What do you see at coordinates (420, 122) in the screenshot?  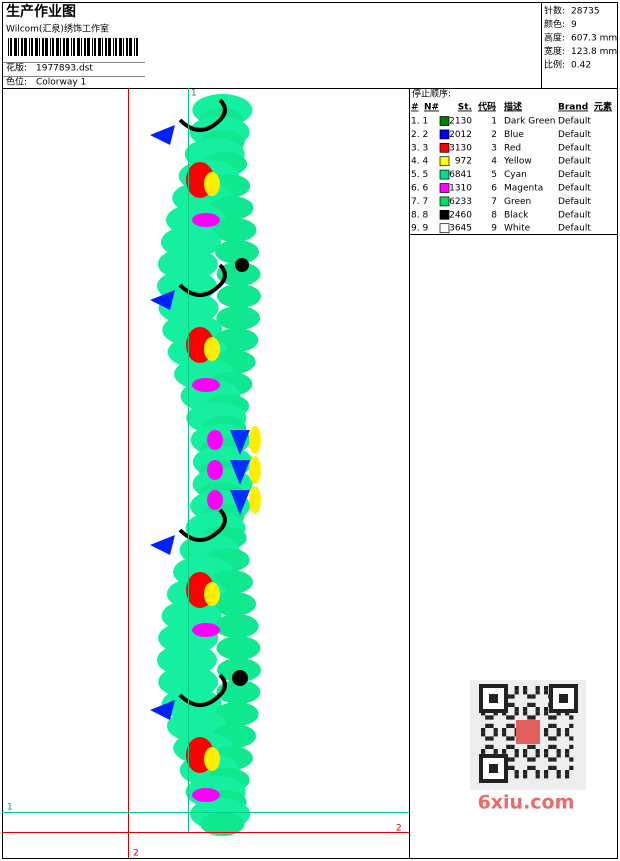 I see `row-num: 1. 1` at bounding box center [420, 122].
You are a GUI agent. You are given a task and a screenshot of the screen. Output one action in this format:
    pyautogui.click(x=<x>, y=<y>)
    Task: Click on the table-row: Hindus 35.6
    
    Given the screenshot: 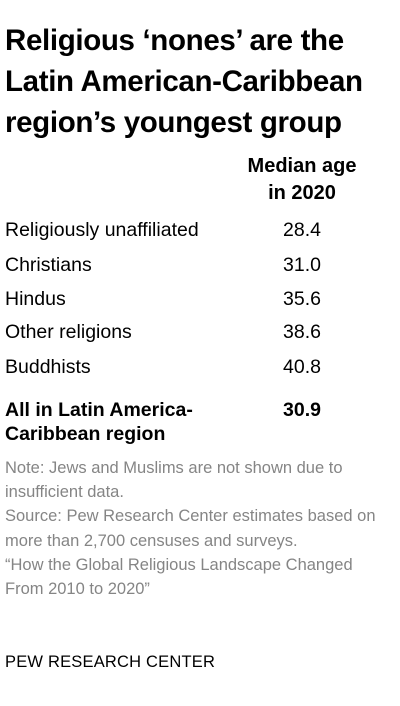 What is the action you would take?
    pyautogui.click(x=198, y=299)
    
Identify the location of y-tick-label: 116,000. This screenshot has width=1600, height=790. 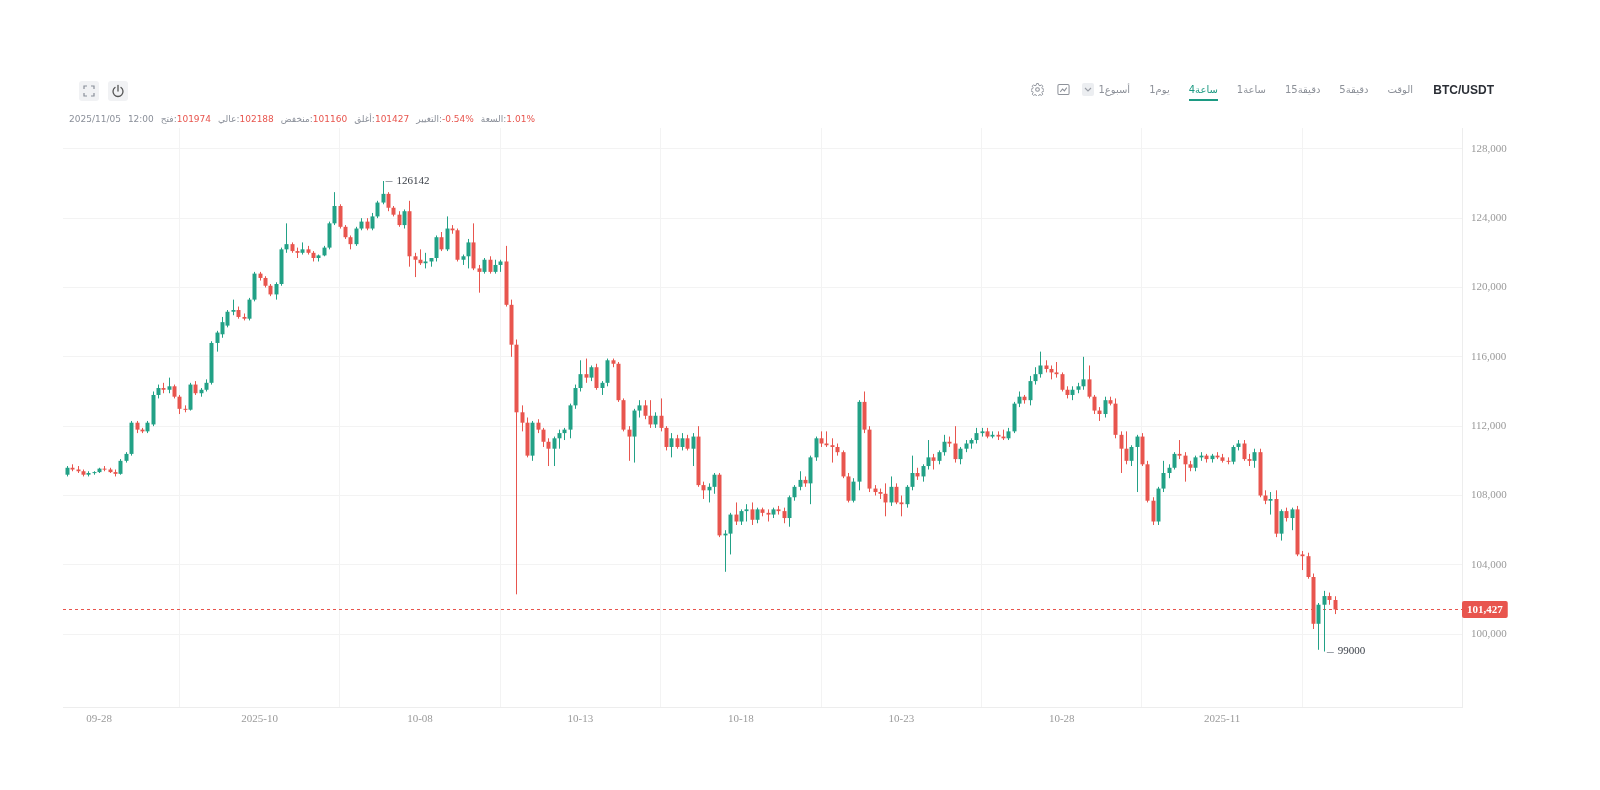
(1489, 356).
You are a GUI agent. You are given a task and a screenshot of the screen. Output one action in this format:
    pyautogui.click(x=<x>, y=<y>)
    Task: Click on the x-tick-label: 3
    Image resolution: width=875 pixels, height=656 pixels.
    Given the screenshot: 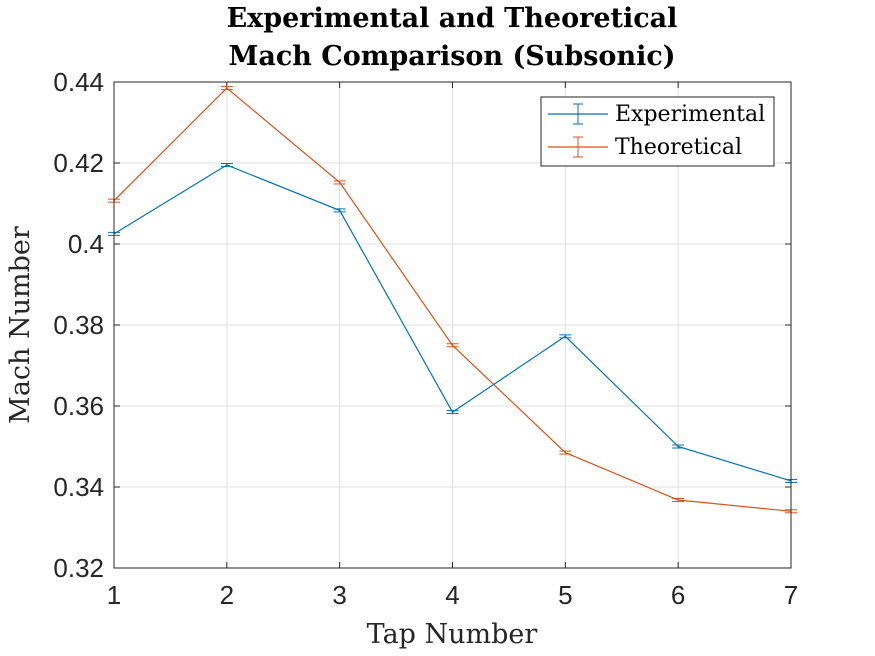 What is the action you would take?
    pyautogui.click(x=339, y=595)
    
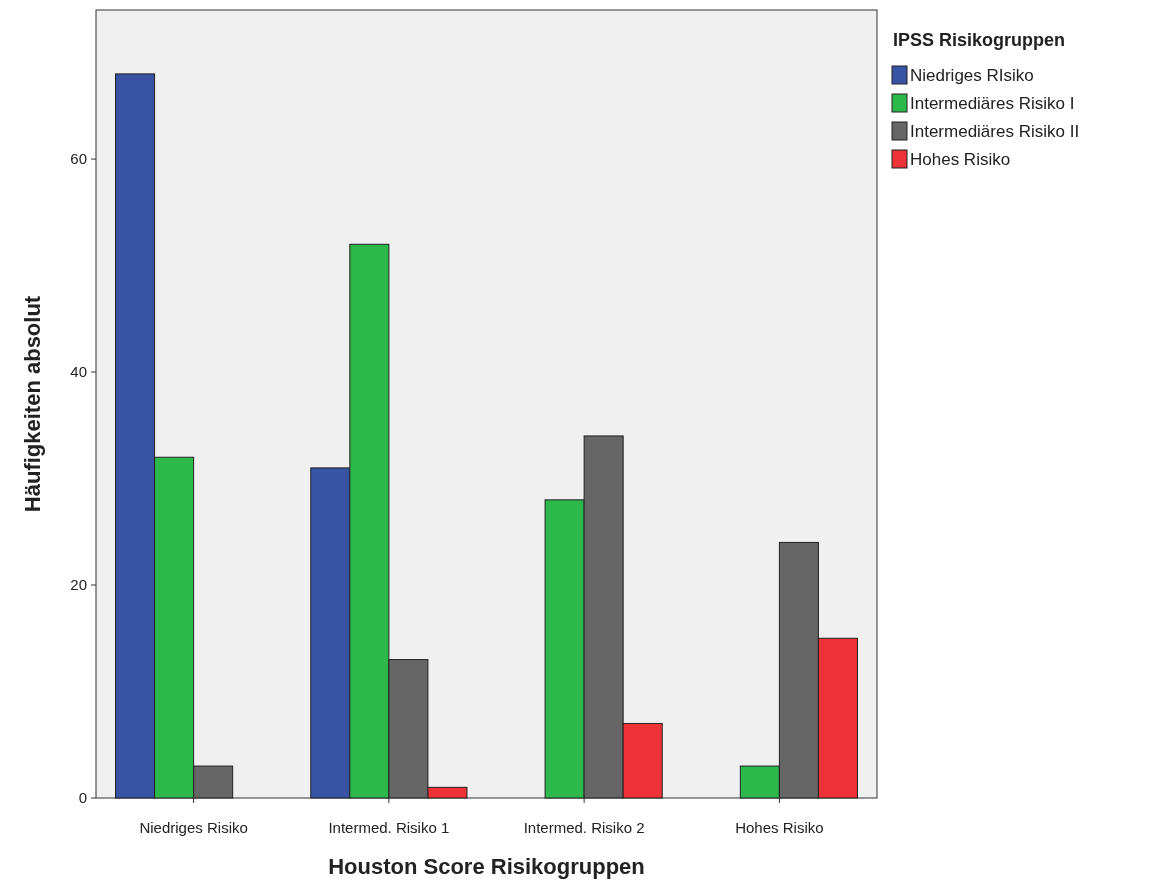  What do you see at coordinates (82, 798) in the screenshot?
I see `y-tick-label: 0` at bounding box center [82, 798].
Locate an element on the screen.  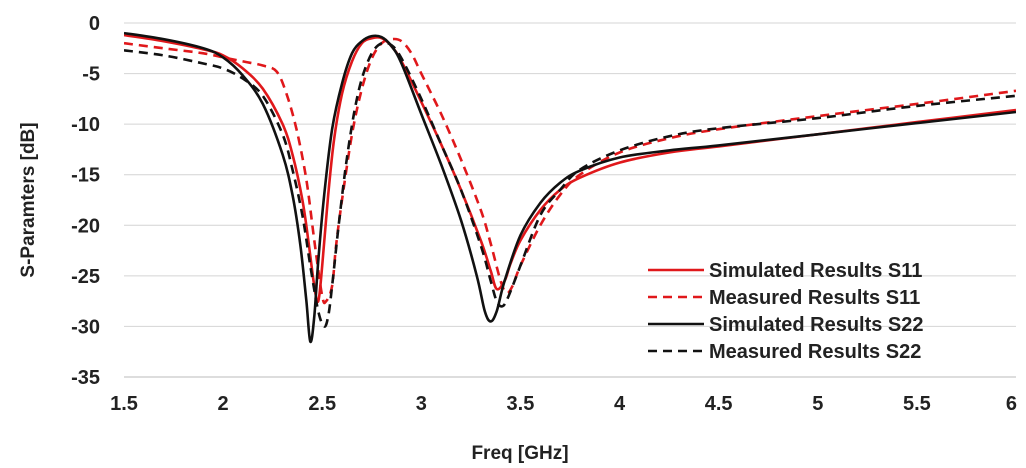
legend-label: Measured Results S11 is located at coordinates (814, 298).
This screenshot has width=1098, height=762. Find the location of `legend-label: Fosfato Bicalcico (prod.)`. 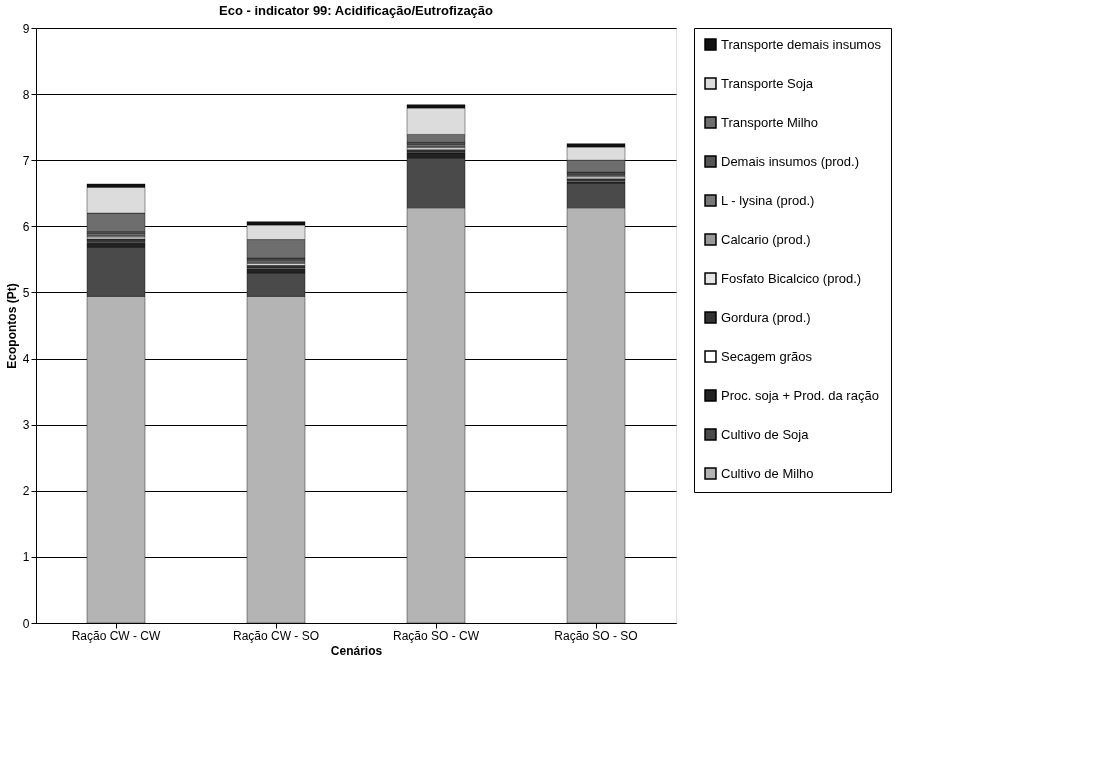

legend-label: Fosfato Bicalcico (prod.) is located at coordinates (792, 278).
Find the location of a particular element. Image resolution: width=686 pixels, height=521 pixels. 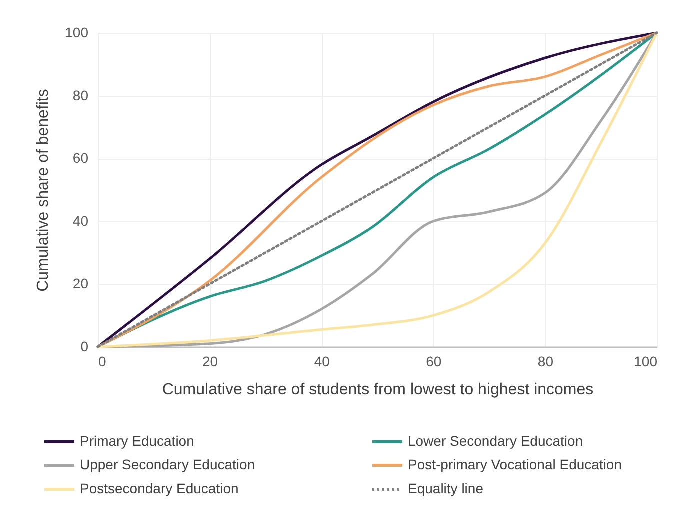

Task requirements
Copy the data word for word, from the line containing "Locate an element on the screen." through the end of the data, with both ends included, and leave out the pictures.

Reply
Locate an element on the screen.  
legend-label: Measured Results S11 is located at coordinates (814, 298).
This screenshot has width=1098, height=762. Find the location of `legend-label: Fosfato Bicalcico (prod.)`. 

legend-label: Fosfato Bicalcico (prod.) is located at coordinates (792, 278).
Find the location of a particular element. Image resolution: width=686 pixels, height=521 pixels. 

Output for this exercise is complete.